His body arched, locked tight, his breath snapping.
A curse—raw, broken, a snarl of pleasure and surrender—tore through clenched teeth.
His fingers seized, white-knuckled in Harry’s hair.
Then, his thighs shuddered, locked—his entire body convulsing—
As he spilled, hard, uncontrollable, shuddering apart into the heat of Harry’s mouth.
And still, his grip held. Unrelenting.
Harry tried to pull back, tried to breathe, but Snape only pressed him closer, his body wracked, twitching through the aftershocks, riding out every last second.
Harry took it, swallowing obediently.
Shaking, ruined, he held on—his throat working, desperate, relentless.
Not a single drop was lost.
Satisfied that he had drained him completely, Harry finally pulled away.
Snape’s cock slipped from his lips with a slick, sinful drag.
But Harry—shattered, breathless—was far beyond caring about obscenities.
Only now, bracing his hands against Snape’s thin, trembling thighs, did he allow himself to truly breathe—
And immediately doubled over, coughing, heaving, his body curling inward until his forehead nearly met the floor.
Above him, Snape sagged into the chair, his chest rising and falling in sharp, unsteady bursts.
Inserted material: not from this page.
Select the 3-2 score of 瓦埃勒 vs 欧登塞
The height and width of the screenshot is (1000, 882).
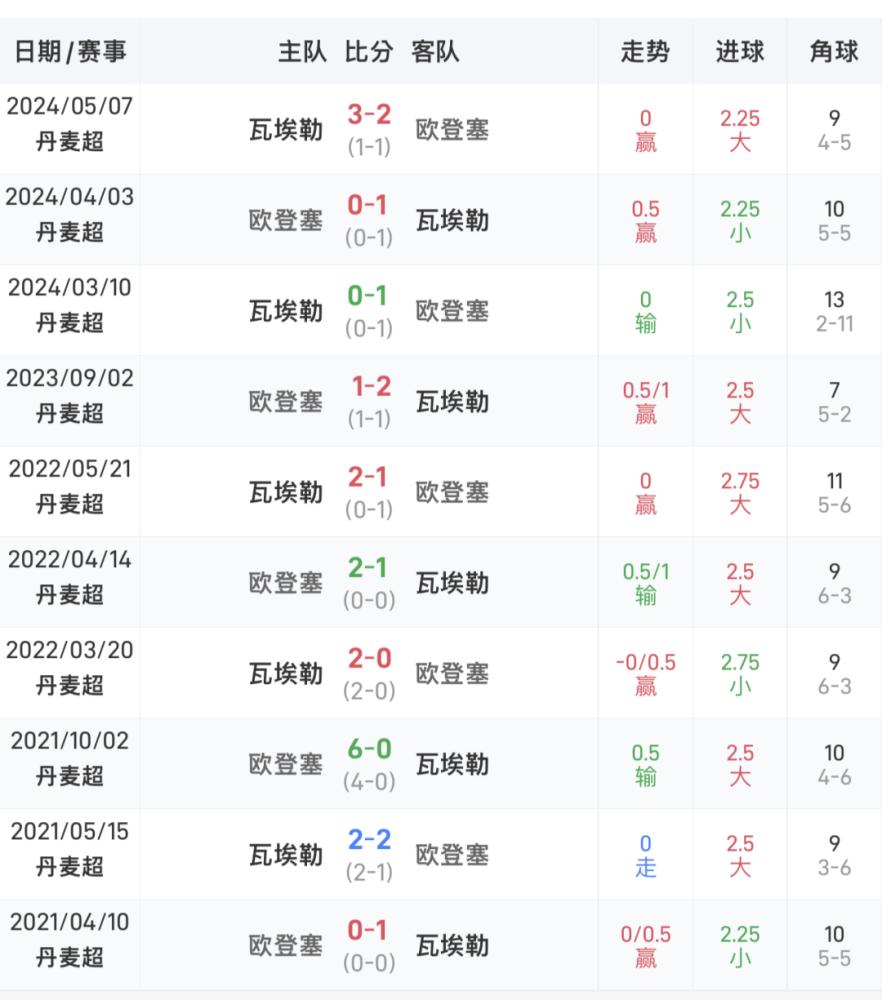click(x=369, y=115)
The sound—harsh, rattling, barely controlled—helped ground Harry back into himself.
His forehead pressed against a twitching thigh, eyes slipping shut.
His hands—loose, absent, lazy in their exhaustion—glided over fabric-clad shins in slow, soothing strokes. Drifting down, barely ghosting over bare heels—then sliding back up, fingertips skimming over tense kneecaps, lingering, pressing.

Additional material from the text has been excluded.